FlowScope is a privacy-first SQL lineage engine that analyzes SQL queries to produce detailed lineage graphs showing how tables, CTEs, and columns flow through data transformations. All processing happens locally in your browser.

The fastest way to try FlowScope is through the web app at flowscope.pondpilot.io.

Navigate to flowscope.pondpilot.io. No account or installation required.
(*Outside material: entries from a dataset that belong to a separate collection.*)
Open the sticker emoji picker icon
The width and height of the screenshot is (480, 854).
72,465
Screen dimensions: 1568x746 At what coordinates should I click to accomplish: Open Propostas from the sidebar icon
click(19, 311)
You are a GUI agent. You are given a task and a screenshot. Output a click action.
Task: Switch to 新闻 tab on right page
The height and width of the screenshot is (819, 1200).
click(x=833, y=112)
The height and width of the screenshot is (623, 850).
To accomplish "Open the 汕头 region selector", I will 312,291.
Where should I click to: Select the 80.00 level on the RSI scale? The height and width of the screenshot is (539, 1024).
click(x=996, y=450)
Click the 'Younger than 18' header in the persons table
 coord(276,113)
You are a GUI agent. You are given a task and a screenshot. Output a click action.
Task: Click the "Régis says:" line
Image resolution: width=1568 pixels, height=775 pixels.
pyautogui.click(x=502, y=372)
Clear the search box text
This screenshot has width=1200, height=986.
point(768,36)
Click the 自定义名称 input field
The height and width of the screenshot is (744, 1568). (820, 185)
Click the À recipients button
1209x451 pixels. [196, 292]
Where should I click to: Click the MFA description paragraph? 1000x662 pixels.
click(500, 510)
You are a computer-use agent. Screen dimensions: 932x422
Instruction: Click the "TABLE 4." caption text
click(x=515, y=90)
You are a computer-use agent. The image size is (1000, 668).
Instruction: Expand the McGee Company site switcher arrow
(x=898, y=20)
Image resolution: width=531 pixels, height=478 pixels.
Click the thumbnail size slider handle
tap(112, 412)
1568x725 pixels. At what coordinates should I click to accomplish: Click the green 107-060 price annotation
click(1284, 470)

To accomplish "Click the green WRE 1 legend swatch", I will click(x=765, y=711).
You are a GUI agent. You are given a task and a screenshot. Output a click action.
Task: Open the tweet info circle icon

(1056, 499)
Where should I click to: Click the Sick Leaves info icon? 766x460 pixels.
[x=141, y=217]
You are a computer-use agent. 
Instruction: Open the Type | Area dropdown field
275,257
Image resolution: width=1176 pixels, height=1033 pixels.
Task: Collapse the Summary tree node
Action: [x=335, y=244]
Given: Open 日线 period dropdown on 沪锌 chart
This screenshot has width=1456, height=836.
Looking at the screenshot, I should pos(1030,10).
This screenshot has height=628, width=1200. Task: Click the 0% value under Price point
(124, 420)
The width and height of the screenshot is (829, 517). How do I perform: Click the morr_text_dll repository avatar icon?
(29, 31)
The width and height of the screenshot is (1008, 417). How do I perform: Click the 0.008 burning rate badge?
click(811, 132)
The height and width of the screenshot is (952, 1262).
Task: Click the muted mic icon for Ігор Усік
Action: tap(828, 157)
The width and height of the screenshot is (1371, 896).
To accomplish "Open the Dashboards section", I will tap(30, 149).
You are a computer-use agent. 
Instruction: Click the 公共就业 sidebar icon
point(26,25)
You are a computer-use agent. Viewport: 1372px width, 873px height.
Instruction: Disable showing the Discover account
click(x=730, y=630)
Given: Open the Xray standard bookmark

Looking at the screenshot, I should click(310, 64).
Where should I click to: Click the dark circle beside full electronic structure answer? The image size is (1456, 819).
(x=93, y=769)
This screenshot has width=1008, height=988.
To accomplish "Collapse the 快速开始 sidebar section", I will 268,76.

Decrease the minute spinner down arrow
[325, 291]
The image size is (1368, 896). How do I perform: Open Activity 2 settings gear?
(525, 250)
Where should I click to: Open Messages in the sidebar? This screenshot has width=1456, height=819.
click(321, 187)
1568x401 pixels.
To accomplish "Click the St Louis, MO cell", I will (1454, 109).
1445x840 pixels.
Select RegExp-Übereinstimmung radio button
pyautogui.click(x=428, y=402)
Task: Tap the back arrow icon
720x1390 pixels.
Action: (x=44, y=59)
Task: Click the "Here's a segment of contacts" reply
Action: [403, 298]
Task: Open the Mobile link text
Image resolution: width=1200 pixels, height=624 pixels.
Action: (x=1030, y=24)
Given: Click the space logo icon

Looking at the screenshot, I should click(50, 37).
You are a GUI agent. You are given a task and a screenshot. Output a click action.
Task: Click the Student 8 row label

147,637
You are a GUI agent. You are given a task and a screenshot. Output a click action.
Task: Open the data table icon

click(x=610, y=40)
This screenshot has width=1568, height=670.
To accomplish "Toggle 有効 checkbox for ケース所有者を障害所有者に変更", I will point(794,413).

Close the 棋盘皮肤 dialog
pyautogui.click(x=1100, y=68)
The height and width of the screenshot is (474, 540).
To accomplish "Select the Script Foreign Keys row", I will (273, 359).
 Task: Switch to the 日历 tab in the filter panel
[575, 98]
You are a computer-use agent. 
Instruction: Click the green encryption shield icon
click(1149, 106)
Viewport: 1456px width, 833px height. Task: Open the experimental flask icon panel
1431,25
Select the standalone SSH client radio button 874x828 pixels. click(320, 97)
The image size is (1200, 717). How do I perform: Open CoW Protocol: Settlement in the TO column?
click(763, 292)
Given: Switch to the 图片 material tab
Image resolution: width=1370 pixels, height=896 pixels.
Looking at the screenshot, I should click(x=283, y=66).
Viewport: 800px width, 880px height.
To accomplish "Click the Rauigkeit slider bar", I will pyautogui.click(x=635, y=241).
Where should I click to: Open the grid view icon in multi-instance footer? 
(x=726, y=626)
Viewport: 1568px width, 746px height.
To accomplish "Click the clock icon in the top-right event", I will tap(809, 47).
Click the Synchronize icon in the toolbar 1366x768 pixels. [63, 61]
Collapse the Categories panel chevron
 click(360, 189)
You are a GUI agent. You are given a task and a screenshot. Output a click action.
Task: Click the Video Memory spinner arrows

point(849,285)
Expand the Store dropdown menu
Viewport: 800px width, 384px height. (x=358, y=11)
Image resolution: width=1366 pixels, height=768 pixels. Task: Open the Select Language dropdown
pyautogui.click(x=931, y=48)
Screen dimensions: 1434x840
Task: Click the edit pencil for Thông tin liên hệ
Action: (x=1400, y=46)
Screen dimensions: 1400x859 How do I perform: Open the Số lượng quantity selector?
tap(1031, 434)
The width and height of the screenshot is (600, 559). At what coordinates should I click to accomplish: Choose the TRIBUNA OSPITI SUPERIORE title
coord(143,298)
Paste this example query into the SQL editor:

WITH monthly_sales AS (
SELECT
customer_id,
DATE_TRUNC('month', order_date) AS month,
SUM(amount) AS total_amount
FROM orders
GROUP BY customer_id, DATE_TRUNC('month', order_date)
)
SELECT
c.name,
c.email,
ms.month,
ms.total_amount
FROM monthly_sales ms
JOIN customers c ON ms.customer_id = c.id
WHERE ms.total_amount > 1000;

FlowScope analyzes your query and displays an interactive lineage graph:

  • Tables appear as nodes showing the table name and columns
  • Arrows show how data flows from source tables through transformations
  • CTEs like monthly_sales appear as intermediate nodes
  • Click a node to see its details and connected columns
  • Hover over an edge to see the column-level lineage
  • Use the controls to zoom, pan, and fit the graph to view
  • Toggle views between table-level and column-level lineage

In the example above, FlowScope shows:

  1. Source Tables: orders and customers are the upstream data sources
  2. CTE: monthly_sales aggregates order data by customer and month
  3. Final Output: The SELECT produces four columns from the join
  4. Column Lineage: total_amount traces back to orders.amount through SUM()

Click the dialect selector to match your SQL syntax:

  • PostgreSQL - Default, covers most standard SQL
  • Snowflake - Snowflake-specific functions and syntax
  • BigQuery - Google BigQuery SQL dialect
  • DuckDB - DuckDB analytical SQL
  • MySQL - MySQL syntax variations
  • Redshift - Amazon Redshift

Selecting the correct dialect ensures accurate parsing of dialect-specific functions and syntax.

FlowScope can analyze files with multiple SQL statements. Each statement is analyzed separately, with lineage tracked across statements that reference the same tables.

-- Statement 1: Create staging table
CREATE TABLE staging_orders AS
SELECT * FROM raw_orders WHERE status = 'completed';
-- Statement 2: Create summary
SELECT customer_id, COUNT(*) as order_count
FROM staging_orders
GROUP BY customer_id;

For more accurate column resolution, especially with SELECT *, you can provide schema information:

  1. Click the Schema tab
  2. Paste CREATE TABLE statements or connect to a database
  3. FlowScope uses this metadata to resolve wildcards and validate column references
-- Example schema input
CREATE TABLE orders (
id INT,
customer_id INT,
amount DECIMAL(10,2),
order_date DATE
);